What is behind the recommendation algorithm: Filter Bubbles and Echo Chambers on Chinese Social Media Platforms


It has been a long debate on whether the recommendation algorithm is leading to opinion polarization, the spread of fake news and other forms of concerns in the age of social media. This article will closely examine concerns raised on Chinese social media platforms using filter bubbles and echo chambers as theoretical frameworks – two theories that relate to recommendation algorithms. Through in-depth analysis, this article will uncover how filter bubbles and echo chambers stimulate opinion polarization, the spread of fake news and misinformation, and online scams.

This article focuses on two profound concerns on Chinese social media platforms. One relates to radical debates and polarization over whether the Covid-19 vaccine is effective and safe. The other is about misinformation, fake news and scams encountered by older people when using Douyin and how scammers target them through recommendation algorithms. The investigation will then delve into whether platforms failed to fulfil their duty and what Douyin is doing to prevent scams and the spread of misinformation from happening again. Additionally, this article will explore ways to tailor an age-appropriate platform environment and decrease filter bubble and echo chamber effects from the perspective of both individuals and platforms.

What are ‘Filter Bubble ’and ‘Echo Chamber’?

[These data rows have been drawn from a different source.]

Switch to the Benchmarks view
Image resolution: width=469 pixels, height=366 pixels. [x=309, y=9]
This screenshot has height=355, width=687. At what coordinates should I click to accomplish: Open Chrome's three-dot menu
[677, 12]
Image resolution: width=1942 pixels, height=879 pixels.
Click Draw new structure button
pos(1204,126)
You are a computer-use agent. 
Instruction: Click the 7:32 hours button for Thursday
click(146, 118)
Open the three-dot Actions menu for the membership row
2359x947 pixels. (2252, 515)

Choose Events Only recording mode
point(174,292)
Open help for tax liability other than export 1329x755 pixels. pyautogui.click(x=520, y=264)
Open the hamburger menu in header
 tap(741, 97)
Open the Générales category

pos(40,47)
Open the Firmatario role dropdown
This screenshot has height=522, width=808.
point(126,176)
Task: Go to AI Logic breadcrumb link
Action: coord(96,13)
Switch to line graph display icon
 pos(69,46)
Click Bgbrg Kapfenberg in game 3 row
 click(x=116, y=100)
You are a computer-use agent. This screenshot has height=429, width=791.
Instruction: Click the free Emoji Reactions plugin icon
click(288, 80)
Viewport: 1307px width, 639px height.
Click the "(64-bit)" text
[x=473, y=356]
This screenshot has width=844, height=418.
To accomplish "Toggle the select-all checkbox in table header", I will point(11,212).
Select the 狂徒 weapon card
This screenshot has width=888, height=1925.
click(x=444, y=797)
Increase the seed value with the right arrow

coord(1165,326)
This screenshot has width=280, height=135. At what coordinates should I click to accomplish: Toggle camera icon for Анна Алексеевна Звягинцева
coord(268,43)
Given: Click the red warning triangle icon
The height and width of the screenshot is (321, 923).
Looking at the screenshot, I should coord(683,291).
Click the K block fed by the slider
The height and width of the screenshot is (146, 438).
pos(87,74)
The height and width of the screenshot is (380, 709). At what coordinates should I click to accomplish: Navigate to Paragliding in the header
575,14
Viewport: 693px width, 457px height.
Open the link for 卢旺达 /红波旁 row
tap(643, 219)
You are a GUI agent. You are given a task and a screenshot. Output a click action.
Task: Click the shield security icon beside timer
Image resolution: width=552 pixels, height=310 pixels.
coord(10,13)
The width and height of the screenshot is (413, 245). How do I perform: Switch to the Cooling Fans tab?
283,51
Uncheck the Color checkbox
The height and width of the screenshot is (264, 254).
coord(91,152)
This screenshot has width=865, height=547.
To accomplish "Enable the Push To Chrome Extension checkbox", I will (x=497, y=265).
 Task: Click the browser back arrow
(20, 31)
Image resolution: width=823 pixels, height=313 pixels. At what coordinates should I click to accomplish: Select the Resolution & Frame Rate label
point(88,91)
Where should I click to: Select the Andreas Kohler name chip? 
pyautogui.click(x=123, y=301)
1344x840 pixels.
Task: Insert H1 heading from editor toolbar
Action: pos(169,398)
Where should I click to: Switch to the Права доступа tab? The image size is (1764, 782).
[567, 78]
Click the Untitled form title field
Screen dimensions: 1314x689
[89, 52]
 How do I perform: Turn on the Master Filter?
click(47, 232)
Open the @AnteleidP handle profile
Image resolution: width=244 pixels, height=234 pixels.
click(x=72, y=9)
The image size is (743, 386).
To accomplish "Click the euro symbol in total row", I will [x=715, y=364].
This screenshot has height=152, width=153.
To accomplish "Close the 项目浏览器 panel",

Filter bubbles and echo chambers are terms inspired by the idea that information is selected to meet personal preferences (Kitchens et al., 2020). However, the definitions, causes and effects of the two terms differ in many ways.

The Filter Bubble

Filter Bubble was introduced by Internet activist and entrepreneur Eli Pariser around 2010. Mr Pariser indicates that the new internet is becoming more personalised and more about ‘you’. The Internet filters or recommendation algorithms examine your past behaviour and preferences of people similar to you and then predict your future preferences and feed you with personalised information, content, and news. On top of this, algorithms are constantly fine-tuning to personalise content and news for you as your actions slightly change. The above process shapes a filter bubble, which Mr Pariser designates as a ‘distinct informational universe for each individual user’. Filter bubbles reshape the way that we engage with ideas and information by restricting exposure to viewpoints outside of our existing beliefs and preferences. (Pariser, 2011)

With boosting news and information in the age of information explosion, it is understandable that we need recommendation algorithms to prioritise information and get us what matters the most. However, the negative effects of filters and recommendation algorithms apply to both society and individuals are significant. To start with, the recommendation algorithms may create filter bubbles that cause many issues. First, the filter process is invisible, and not many of us know that we are exposed to limited information, making it harder to burst the personalised bubble and interact with diverse ideas and information. People keep absorbing similar information, and reinforcing their existing beliefs will render them stop learning, resulting in mental rigidity and a lack of creativity. Also, Filter bubbles may intensify polarization regarding both social and political (Pariser, 2011).  Moreover, filter bubbles contribute to a higher possibility of accepting and sharing fake news because people tend to believe what they prefer, even if it is not true (Saeed, 2022).  Last but not least, misinformation will spread quickly when polarization is at a high-level (Cinelli et al., 2021).

The Echo Chamber

The term echo chamber was raised by Cass Sunstein in 2001. Researchers then generate their understanding and definition of an echo chamber. Dr Bruns indicates that an echo chamber is where a group of people connect with each other out of similar preferences and exclude outsiders. The more connections a group creates among its members, the higher possibility that they may cut off connections with outsiders (Bruns, 2017). An echo chamber can reinforce a prior opinion among a group and lead the entire group toward more extreme positions (Cinelli et al., 2021). An echo chamber not just proliferates polarization but also stimulates the spread of rumours on social media platforms(Choi et al., 2020).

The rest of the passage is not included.